Goshin-Taijutsu


Abweichend von vielen anderen Systemen ist Goshin-Taijutsu grundsätzlich frei von einer festgelegten Stilrichtung. Der Ausübende setzt in der Regel Grundtechniken ein, welche seinem eigenen Stil entsprechen; also kein Umlernen jahrelang eintrainierter Techniken. Die meisten zur Selbstverteidigung eingesetzten Stilrichtungen enthalten Grundtechniken aus dem Programm im Goshin-Taijutsu. So ist es beispielsweise im Goshin-Taijutsu möglich, dass ein Anwender aus dem Karate die gleiche Technik ausführt, wie z.

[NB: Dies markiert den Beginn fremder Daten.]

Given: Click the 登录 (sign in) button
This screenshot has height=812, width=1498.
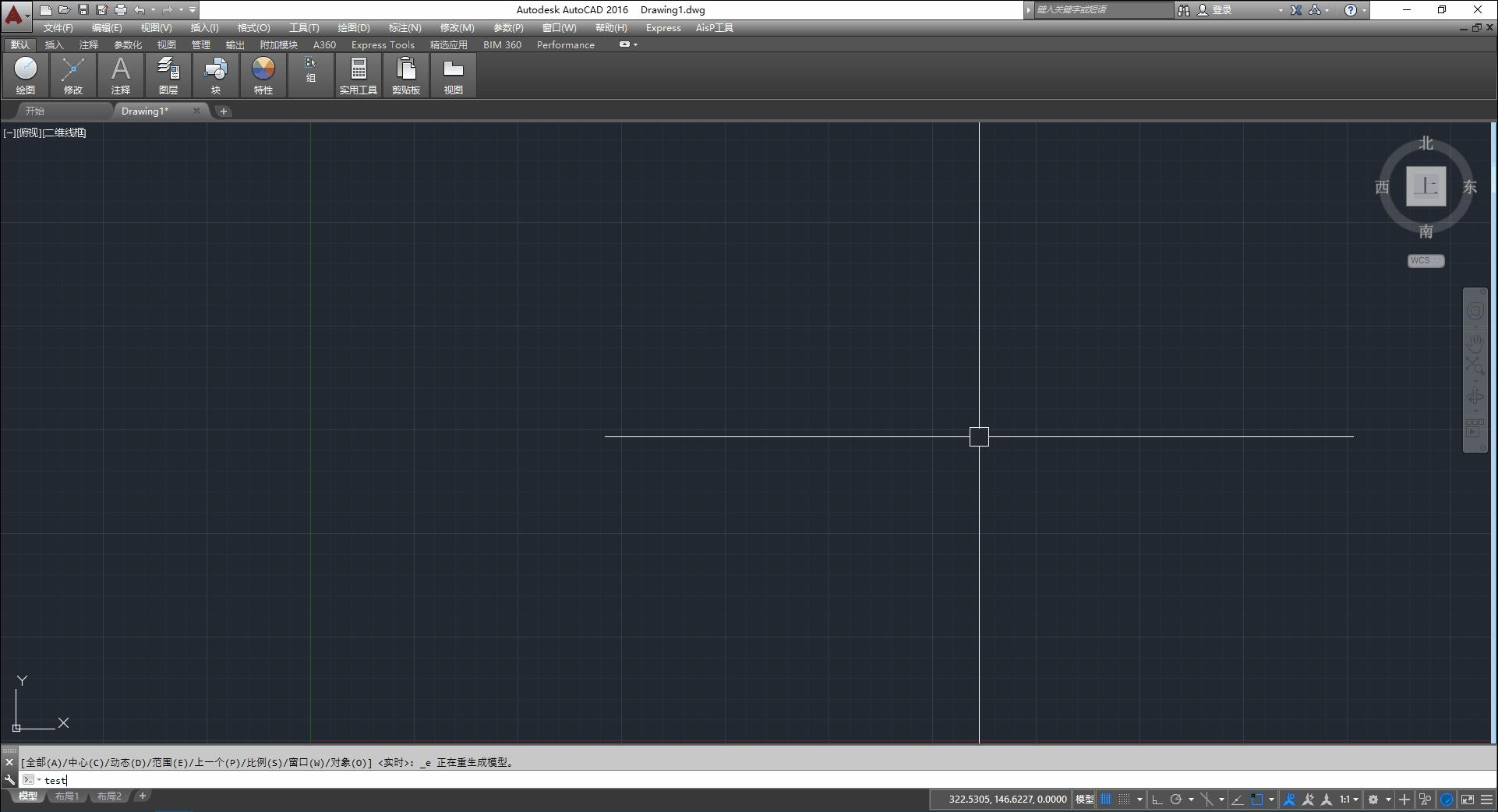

B. jemand aus dem Ninjutsubereich, nur mit dem Unterschied, dass jede dieser Personen seine eintrainierten Grundtechniken anwendet. Wichtig hierbei ist lediglich die Beachtung der zugrundeliegenden Prinzipien einer sicheren Selbstverteidigung sowie die korrekte und damit effektive Ausführung der jeweiligen Technik. Aufgrund der Prinzipien und der damit verbundenen Effektivität sowie des Einsatzbereiches eignet sich Goshin-Taijustu nicht für den sportlichen Wettkampf. Darüber hinaus beinhaltet Goshin-Taijutsu grundsätzlich den Umgang mit Handfeuerwaffen (Pistole) sowie auch Tonfa bzw. Polizeistock, speziell für die Verteidigung. Weitere Teilgebiete sind bei den höheren Meistergraden die Kenntnis mindestens eines Naturheilverfahren, z. B. Akupressur, Shiatsu, Heilpflanzen oder Saiminjutsu.